Collection entries:
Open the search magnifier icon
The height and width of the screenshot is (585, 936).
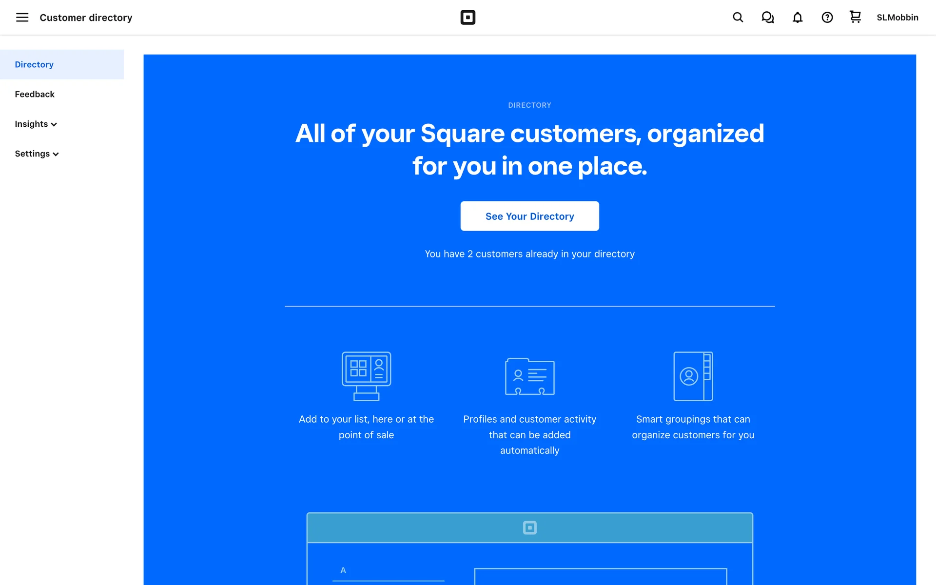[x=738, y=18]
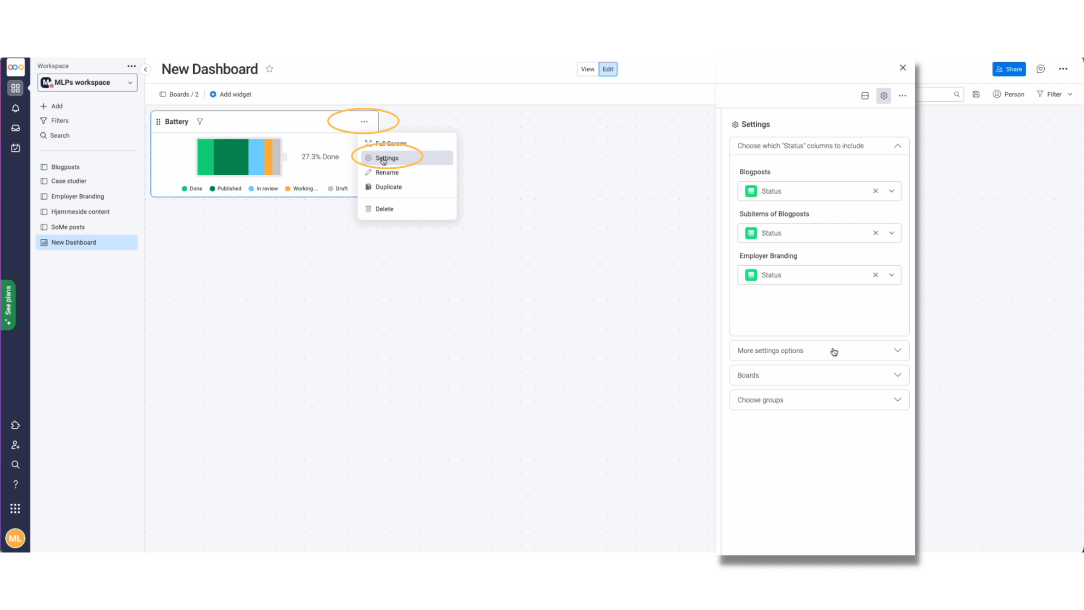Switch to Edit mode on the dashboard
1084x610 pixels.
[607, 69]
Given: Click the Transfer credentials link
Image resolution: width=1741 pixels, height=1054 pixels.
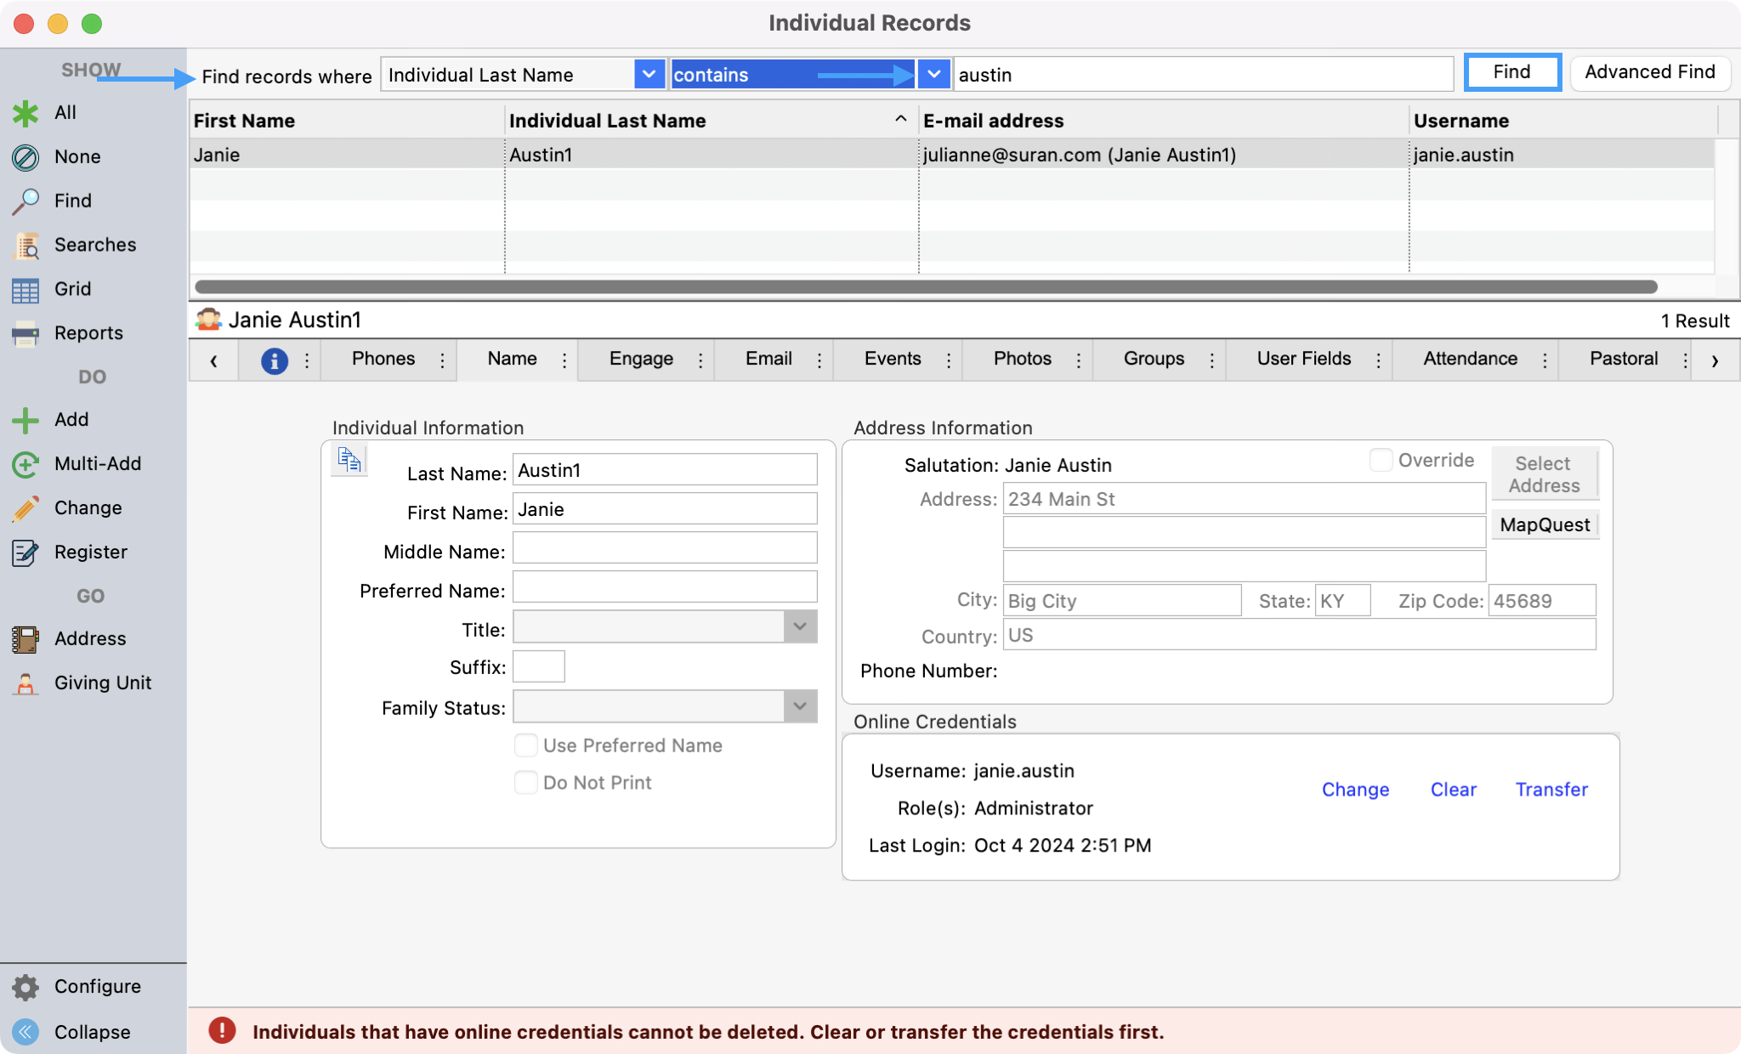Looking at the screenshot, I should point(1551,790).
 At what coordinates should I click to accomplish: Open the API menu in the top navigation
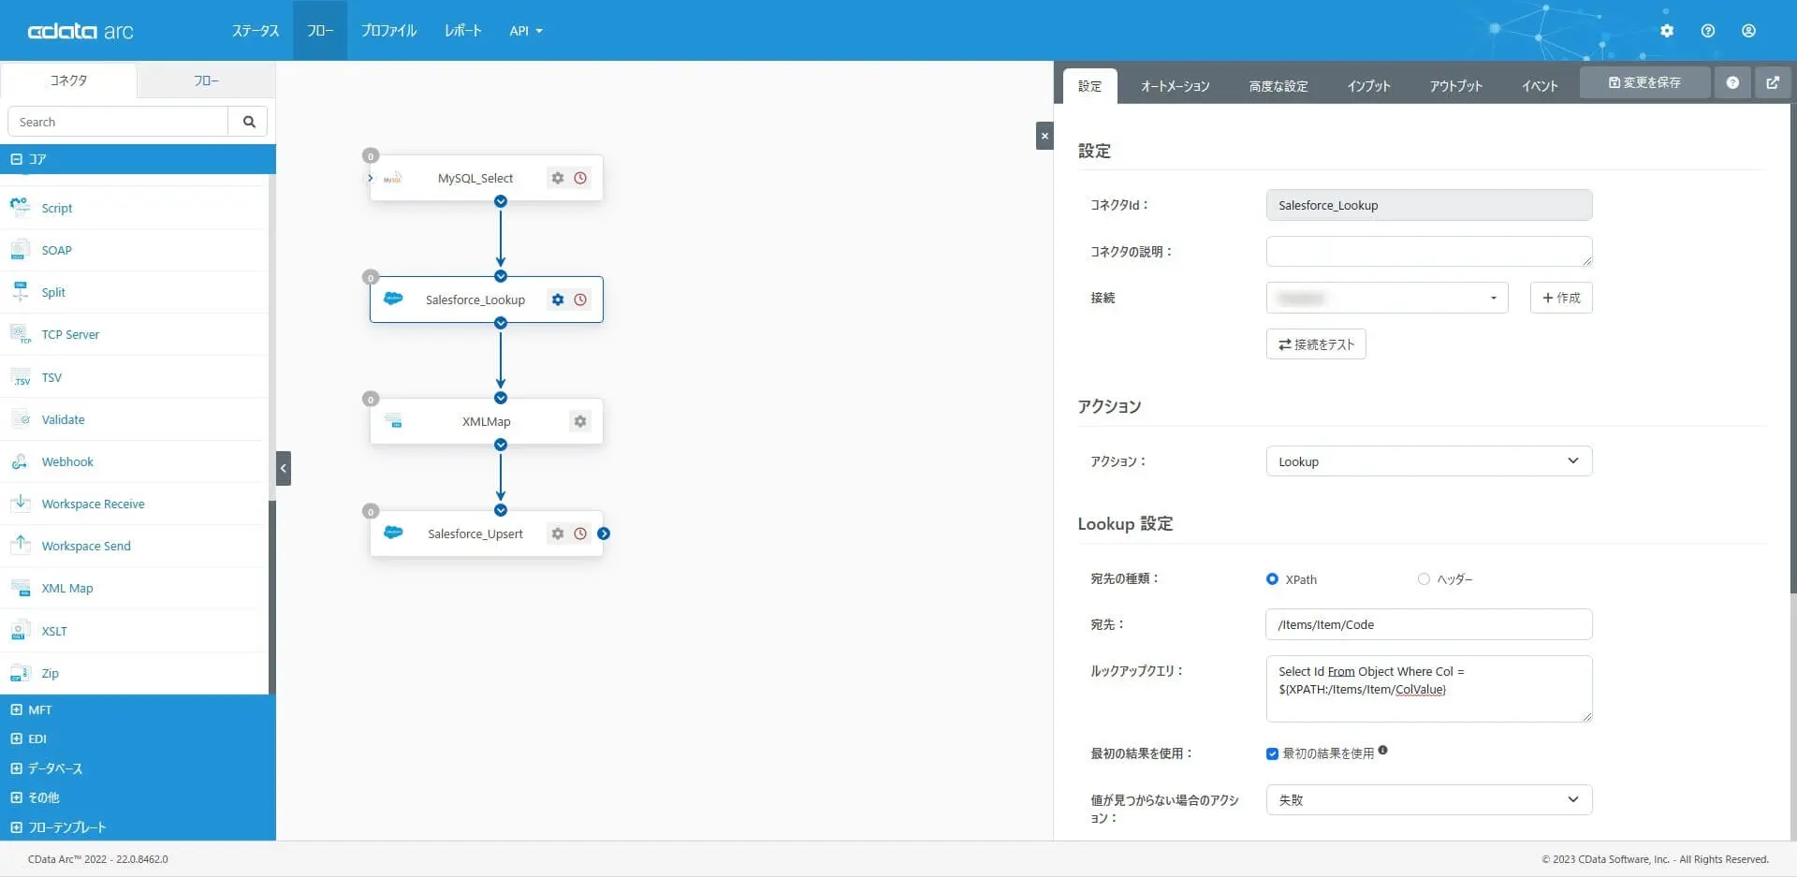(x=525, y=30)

* * *

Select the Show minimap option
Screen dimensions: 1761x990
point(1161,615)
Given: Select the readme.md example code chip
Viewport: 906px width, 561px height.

WHAT THE TASK ASKS:
Every line above holding the string "Given" should be listed.

RESULT OF THIS TASK:
Given: Click the Transfer credentials link
Given: Select the readme.md example code chip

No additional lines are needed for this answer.